Die entsprechende Regelung des § 50 Abs. 2 Satz 2 Nr. 4 Buchst. b EStG (zur historischen Entwicklung BFH v. 3.9.2020 – I R 80/16, BeckRS 2020, 35264 Rn. 21 ff.) klingt zunächst so, als ob sie allen beschränkt Steuerpflichtigen offenstünde. Allerdings enthält § 50 Abs. 2 Satz 7 EStG die Einschränkung, dass sie nur für Staatsangehörige eines Mitgliedstaats der Europäischen Union oder eines EWR-Staates, die im Hoheitsgebiet eines dieser Staaten ihren Wohnsitz oder gewöhnlichen Aufenthalt haben, gilt. Als „Verböserung“ müssen die so umschriebenen Steuerpfichtigen zusätzlich einen Progressionsvorbehalt für ihre übrigen Einkünfte hinnehmen (§ 32b Abs. 1 Satz 1 Nr. 5 EStG), der sonst nur „zeitweise oder während des gesamten Veranlagungszeitraums unbeschränkt Steuerpflichtige“ sowie erweitert beschränkt Steuerpflichtige (§ 2 Abs. 5 Satz 1 AStG) trifft (BMF v. 12.12.2023, BeckVerw 631000, Rz. 49 ff.).

Ist die Beschränkung auf EU/EWR-Bürger mit entsprechendem Wohnsitz oder gewöhnlichem Aufenthalt mit höherrangigem Recht vereinbar? Bezüglich der Diskriminierungsverbote der deutschen Doppelbesteuerungsabkommen hat der BFH dies Frage bereits bejaht (zum DBA USA BFH v. 3.9.2020 – I R 80/16, BeckRS 2020, 35264). Was aber ist mit dem "besonderen Drittstaat“ Schweiz? Neben dem deutschen DBA aus dem Jahr 1971, das ebenfalls Diskriminierungsverbote enthält (BeckOK EStG/Fetzer EStG § 50 Rn. 201.1), hat die Europäische Union mit diesem ein „Freizügigkeitsabkommen“ (FZA) abgeschlossen.
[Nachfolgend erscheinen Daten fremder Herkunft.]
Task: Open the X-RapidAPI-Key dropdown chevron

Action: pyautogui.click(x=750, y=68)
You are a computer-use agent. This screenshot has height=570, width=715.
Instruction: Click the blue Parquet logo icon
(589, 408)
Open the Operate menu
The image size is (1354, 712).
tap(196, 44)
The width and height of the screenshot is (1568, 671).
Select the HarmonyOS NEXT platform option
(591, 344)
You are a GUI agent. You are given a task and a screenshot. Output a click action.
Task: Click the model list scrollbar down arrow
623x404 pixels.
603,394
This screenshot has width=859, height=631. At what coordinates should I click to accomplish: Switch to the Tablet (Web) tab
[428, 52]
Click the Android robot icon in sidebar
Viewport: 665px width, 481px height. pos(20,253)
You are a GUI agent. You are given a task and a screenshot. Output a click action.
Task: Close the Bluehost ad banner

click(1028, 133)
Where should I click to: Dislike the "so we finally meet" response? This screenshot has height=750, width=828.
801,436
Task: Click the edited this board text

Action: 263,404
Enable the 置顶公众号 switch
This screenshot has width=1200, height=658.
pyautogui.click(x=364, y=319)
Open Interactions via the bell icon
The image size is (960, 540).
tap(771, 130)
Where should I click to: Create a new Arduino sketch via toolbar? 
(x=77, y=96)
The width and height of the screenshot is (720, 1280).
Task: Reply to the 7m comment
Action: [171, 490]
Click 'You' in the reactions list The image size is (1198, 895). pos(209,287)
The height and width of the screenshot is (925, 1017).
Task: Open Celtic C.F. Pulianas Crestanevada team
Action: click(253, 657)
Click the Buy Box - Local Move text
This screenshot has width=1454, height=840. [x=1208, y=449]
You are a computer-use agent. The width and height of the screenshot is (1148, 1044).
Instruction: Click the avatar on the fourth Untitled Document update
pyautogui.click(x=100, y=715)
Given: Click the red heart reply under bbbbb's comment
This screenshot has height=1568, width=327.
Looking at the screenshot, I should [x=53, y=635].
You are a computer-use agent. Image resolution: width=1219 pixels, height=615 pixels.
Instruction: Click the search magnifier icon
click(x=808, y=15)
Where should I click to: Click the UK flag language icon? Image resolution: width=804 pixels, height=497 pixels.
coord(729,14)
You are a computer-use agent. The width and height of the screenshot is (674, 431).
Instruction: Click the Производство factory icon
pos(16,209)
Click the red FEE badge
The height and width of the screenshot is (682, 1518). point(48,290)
Dieses hat bereits im Kontext des § 6 AStG für Aufsehen gesorgt (BFH v. 6.9.2023 – I R 35/20, BeckRS 2023, 38842).

Im Zusammenhang mit der Option zur Veranlagung von beschränkt steuerpflichtigen Arbeitnehmern hatte der EuGH zuletzt entschieden, dass der Ausschluss des Wahlrechts zur Veranlagung des § 50 Abs. 2 Satz 2 Nr. 4 Buchst. b EStG eines deutschen Staatsangehörigen, der in der Schweiz ansässig ist, gegen das mit der Schweiz geschlossene Freizügigkeitsabkommen verstößt (EuGH v. 30.5.2024 – C-627/22, BeckRS 2024, 11612).

Mit BMF-Schreiben vom 5.8.2024 setzt die Finanzverwaltung das EuGH-Urteil nun um. Bei der Anwendung des § 50 Abs. 2 Satz 2 Nr. 4 Buchst. b EStG in Verbindung mit Satz 7 EStG soll daher „im Vorgriff auf eine gesetzliche Regelung“ in allen offenen Fällen der Antrag auch zulässig sein, wenn der  beschränkt steuerpflichtige Antragsteller Staatsangehöriger eines Mitgliedstaats der Europäischen Union oder eines EWR-Staates ist, seinen Wohnsitz oder gewöhnlichen Aufenthalt aber in der Schweiz hat.